This creates an opportunity to provide a needed improvement in leadership at every level of society, from our families and neighborhoods to our states and nations, across most every field of political, civil, and economic life. Because carbon emissions continue up, always.  Even though we have known the heat trapping effect of carbon since 1859. Even though thousands of the world’s most relevant, respected, and peer-reviewed climate scientists have warned for decades that deep, broad, and urgent action is needed to reduce the burning of fossil fuels, which is the primary cause of our climate and ecological breakdown.1

The depth, breadth, and urgency of our climate challenge has prompted me to focus the last fifteen years of my personal and professional self-directed study on finding the most promising opportunities to effect systems level change towards greater sustainability. For me, this search has centered on how globally scaling businesses could become more sustainable in a world ever more dangerously distorted by human-caused climate and environmental breakdown.  And included founding Sustainability Roundtable Inc. to introduce a new, scalable model of strategic advisory and support services in more sustainable business and founding a non-profit for CEOs and investors who share a commitment to greater social and environmental justice. 

Consistent with Donella Meadows’ (lead author of “The Limits of Growth” (1972) and “Thinking in Systems” (2008)) seminal 1999 essay entitled “Leverage Points; Places to Intervene in System,” I am persuaded that one of the most impactful ways to effect change in complex systems is through committing to promoting a “paradigm change” in the fundamental framing of perception, thought, and action of those participating in complex systems.  Specifically, I am persuaded that the greatest opportunity for needed change lies in addressing those committed to offering leadership, at every level and across fields, and inviting them to embrace a change in their fundamental framework of perception, thought, and action for leadership.  One wherein they move beyond the current popular assumption that a leader best seeks to optimize some imprecisely imagined machine for greater efficiency, to instead embrace a framework that helps center and establish as self-evident the universal, inalienable, and inviolable dignity of all the stakeholders– including the irreplaceable natural ecology that sustains us – which support a leader’s value creation efforts.

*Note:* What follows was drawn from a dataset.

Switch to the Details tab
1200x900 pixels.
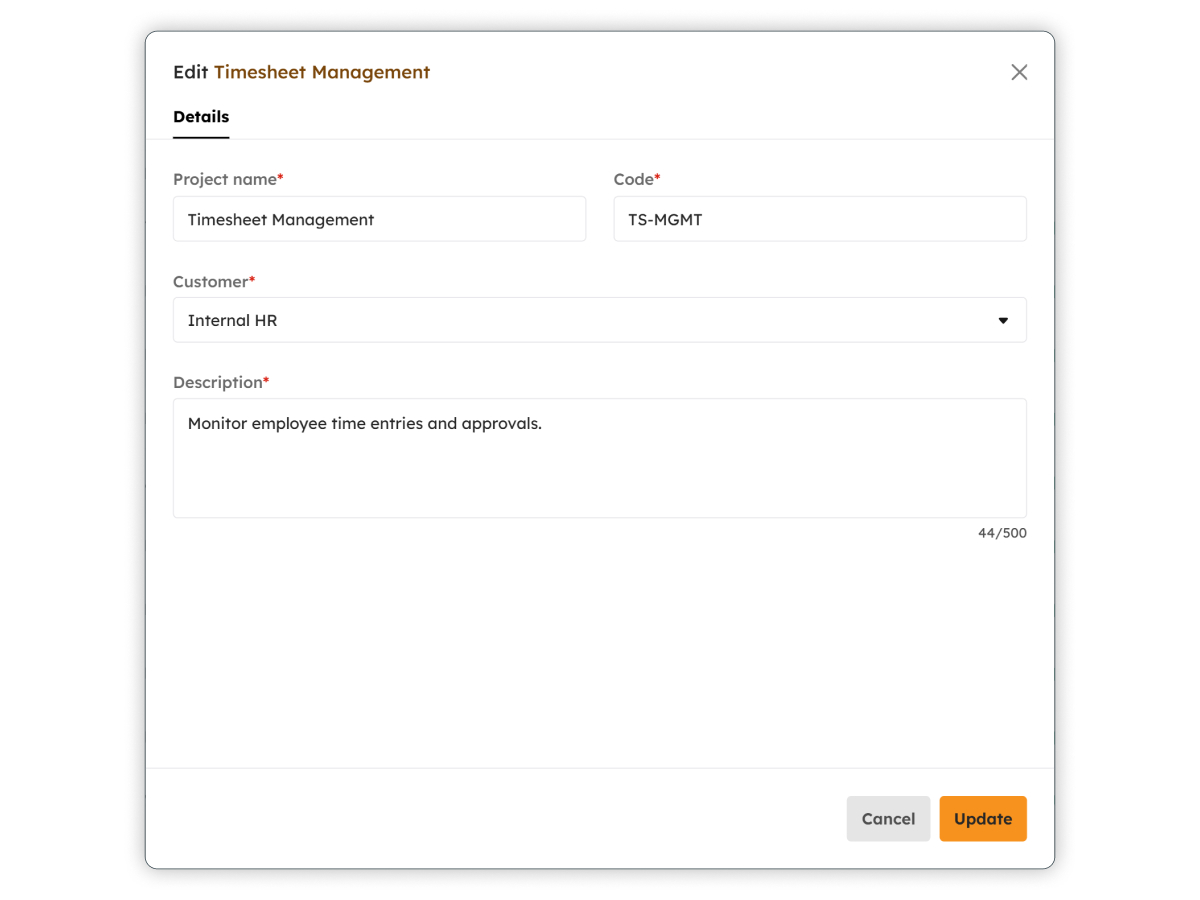tap(201, 117)
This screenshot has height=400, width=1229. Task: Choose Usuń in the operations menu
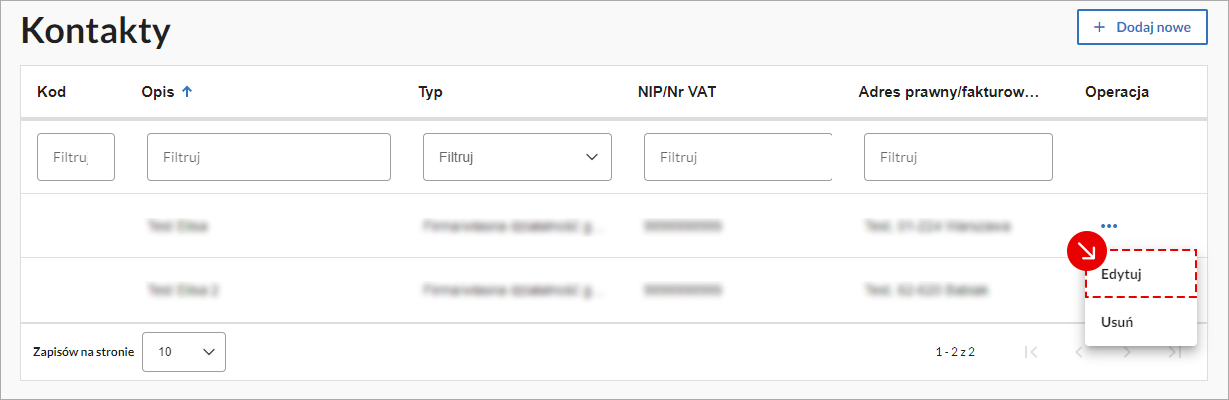click(x=1117, y=322)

The Dignity First Paradigm

Dignity can be well understood as an inherently social concept that can have powerfully constructive, normative, effect when it is assumed to be present.  Oxford Languages defines “dignity” as “the state or quality of being worthy of honor or respect.”2 This seems consistent with an understanding of dignity that enables leaders to meet, honor, and reinforce every stakeholder’s dignity, and for each stakeholder to conversely react to meet, honor, and reinforce the dignity of the leader serving them. I think it is accurate and helpful to recognize this conception of dignity as an expression of our universal, inviolable, and inalienable hunger and capacity for positive social meaning.  Which is an understanding of dignity that Francis Fukuyama, the Director for Stanford’s Center for the Democracy and the Rule of Law, has brilliantly recognized as aligned with the Greek concept of thymos.3 

This understanding of dignity as an evolved hunger and capacity for positive social meaning provides an informative contrast to philosopher Jeremy Bentham’s theory of utilitarianism. Bentham provided the reductionist understanding of the human condition, which the earliest economists coded into their once young pseudo-physics of economics, with its assumption that essentially all human beings seek to maximize their individual “marginal utility”. 

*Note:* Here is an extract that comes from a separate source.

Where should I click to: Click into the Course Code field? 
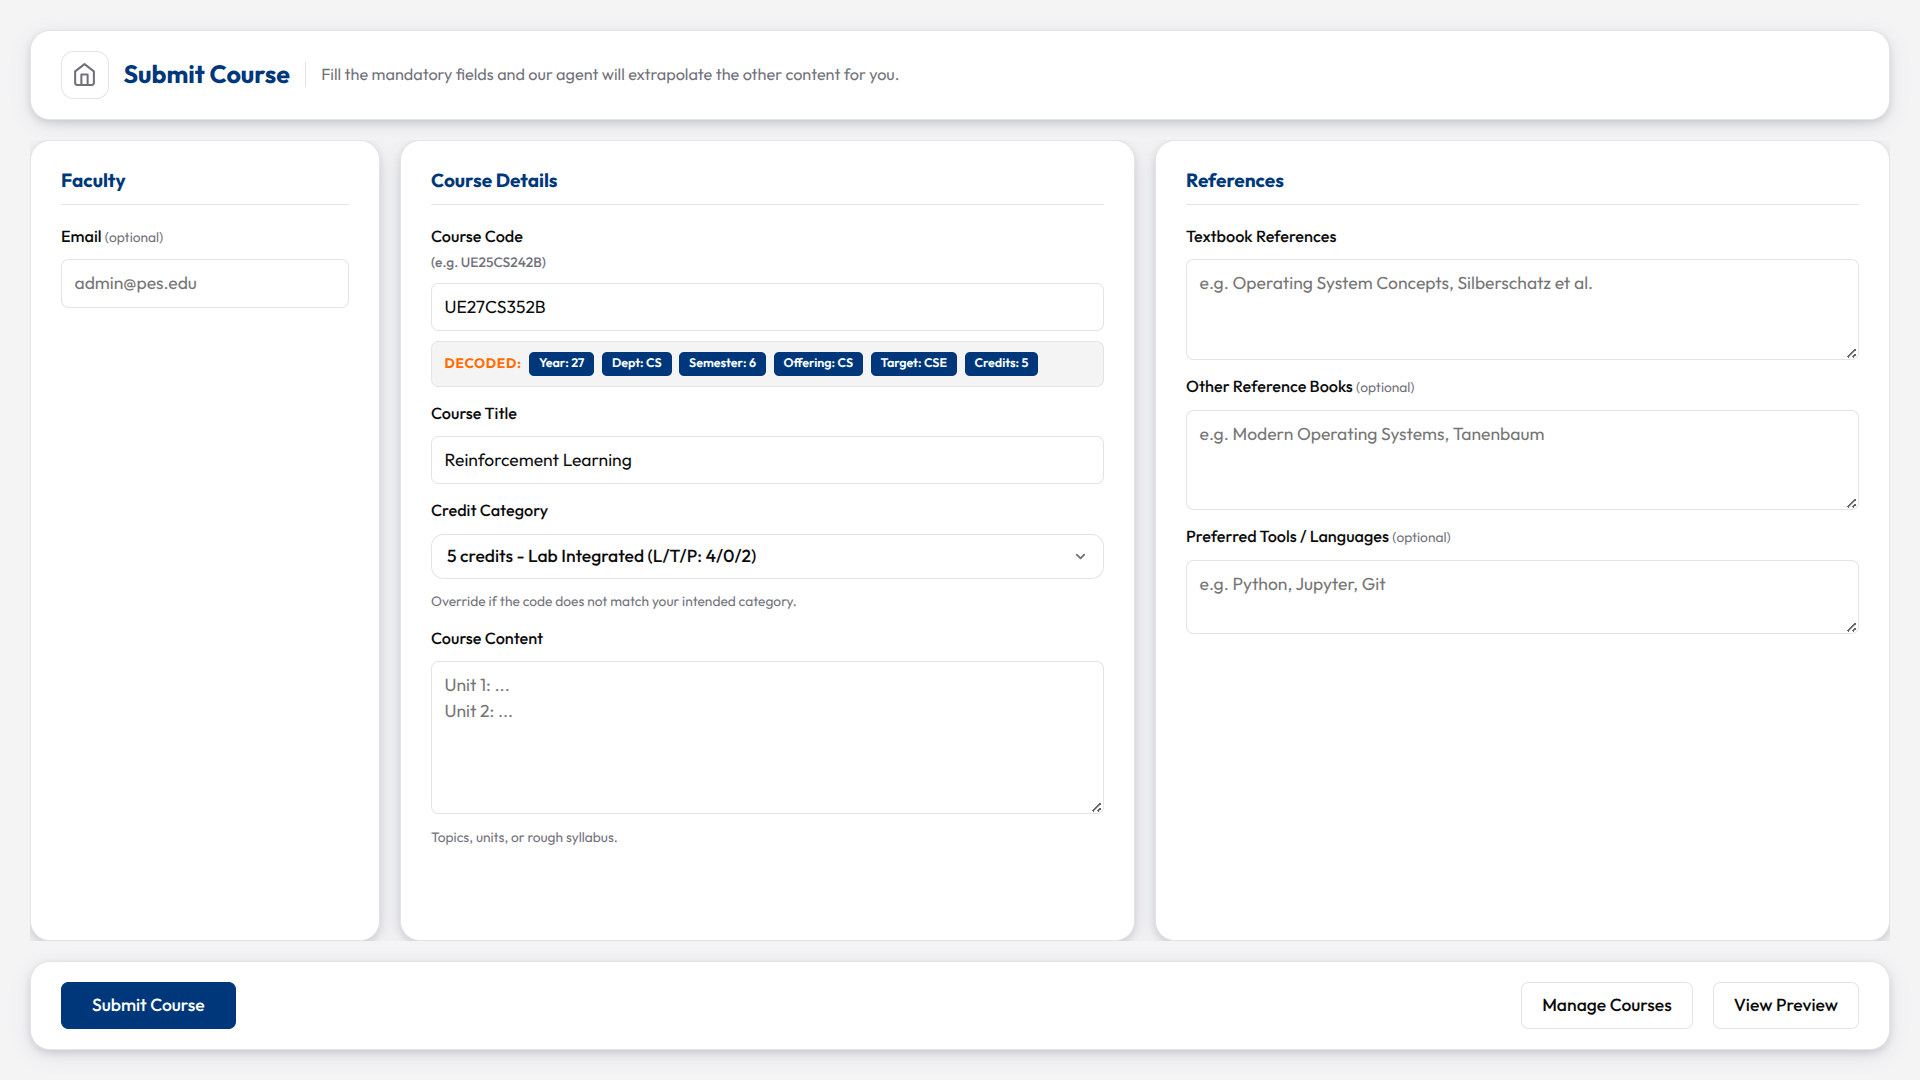pos(767,307)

As the field of business management professionalized, MIT Professor Douglas McGregor published in 1960 “the Human Side of Enterprise” and offered his well noted, contrasting assertion of a “Theory X” (that employees are largely only concerned with their immediate self-interest) and “Theory Y” (that employees are naturally self-motivated to advance enterprise goals, but are also creative, requiring leaders who facilitate those more independent contributions). It is safe to say that, in 2023, I sit with many firmly on the Theory Y side, after generations of successful management strategies have been recorded in legions of business books celebrating the multiple bottom-line successes of purpose driven business leadership strategies across industries and regions. 

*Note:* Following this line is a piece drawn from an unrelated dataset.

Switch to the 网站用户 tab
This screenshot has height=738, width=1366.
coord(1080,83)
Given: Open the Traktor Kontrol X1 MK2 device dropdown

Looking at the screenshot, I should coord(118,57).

I am persuaded, however, there is great merit in going further.  As emerging science across disciplines (e.g. evolutionary and social psychology, and neuro- and cognitive science) as well as a growing number of top thought leaders have recognized (often using slightly different language), I think it can be transformatively impactful to recognize the hunger for dignity as a chief and perhaps the most important human motivation.  Indeed, I am persuaded that centering the magnification of the dignity of all stakeholders involved in value creation as the purpose of leadership – at every level – is the breakthrough paradigm change for the 21st century.  Which is needed to help reconcile business and economics with life. Human and natural. 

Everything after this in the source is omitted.